Bob Winfrey, owner of All Precision Collision Repair in Marshville, N.C. wrote in a Bodyshop Business article about how his shop has become quite adept at installing body kits for customer’s rides. He specializes in custom painting projects among his shop’s list of expertise. He gave the following guidelines to other shops who might be interested in following his path, but this information can also be a good, common-sense guide for hot rodders as well.
Step By Step Installation
1. Before signing for those expensive packages, open the box and inspect the kit for damage. Make sure the gel coat is in a condition where you can sand and prime. Minor imperfections are normal as these are handmade pieces. Also, be sure that it will clear the bumper reinforcement after installation.
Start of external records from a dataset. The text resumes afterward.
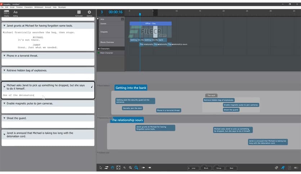Click the running figure icon

(283, 168)
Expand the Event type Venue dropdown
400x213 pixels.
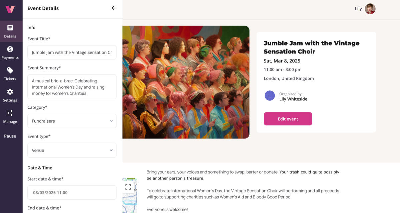click(x=72, y=150)
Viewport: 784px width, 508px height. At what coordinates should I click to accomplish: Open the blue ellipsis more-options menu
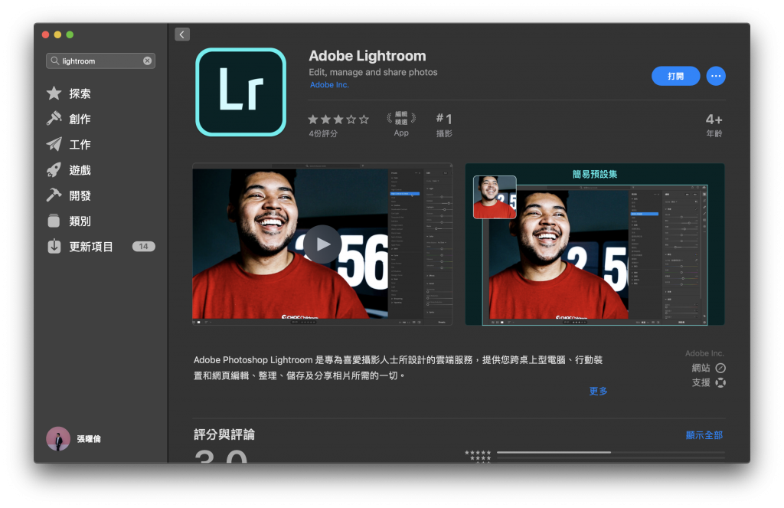tap(716, 76)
2. Test fit the aftermarket pieces. Most kits can be installed using fasteners in the factory mounting locations. Some kits require drilling and installing screws or bolts in some areas to make the installation good and stout. Some trimming may be necessary. If it won’t fit and you don’t feel comfortable with it, send it back and try again with a different manufacturer.
3. Take “before” photos of the vehicle. These, combined with “after” photos, can be great to display on your website or social media page.
4. Mount the kit and install headlights and trim to make sure everything clears fine.
5. When bracing is needed, we purchase mild steel supports at a hardware store. I also have a ton of old brackets from the running board days and have been using them up on these jobs. They have 1-inch steel brackets 1/8-inch thick with multi-holes in them that work well.
6. Most front kits and some rears need or come with a mesh to cover large style openings built in them. If you want to cover the openings from the back side with mesh or screen, the local hardware store comes in handy. The lattice used in masonry construction looks great and is galvanized so it won’t rust. To attach the mesh to the bumper, we use two-part epoxy and fasten a cotter key to the back side of the bumper by the rounded end of the key. I suggest a cotter key every 6 inches or so. You can then slide the screen or lattice in place over the ends of the cotter keys and just bend them over to hold the mesh in place after refinishing.
7. Fix your imperfections. Sometimes fiberglass repair may be necessary.
8. Prime and refinish.
10. Take pictures of the after install and paint.
Kits that are bonded to the car and molded in require all the steps listed above, plus the extra step of course of bonding the kit to the car. Winfrey says they use a two-part steel-to-fiberglass bonding adhesive, and fiberglass mat and resin to fill and strengthen the part. He says then fill with chopped glass, then body filler, then putty and prime for the final coats.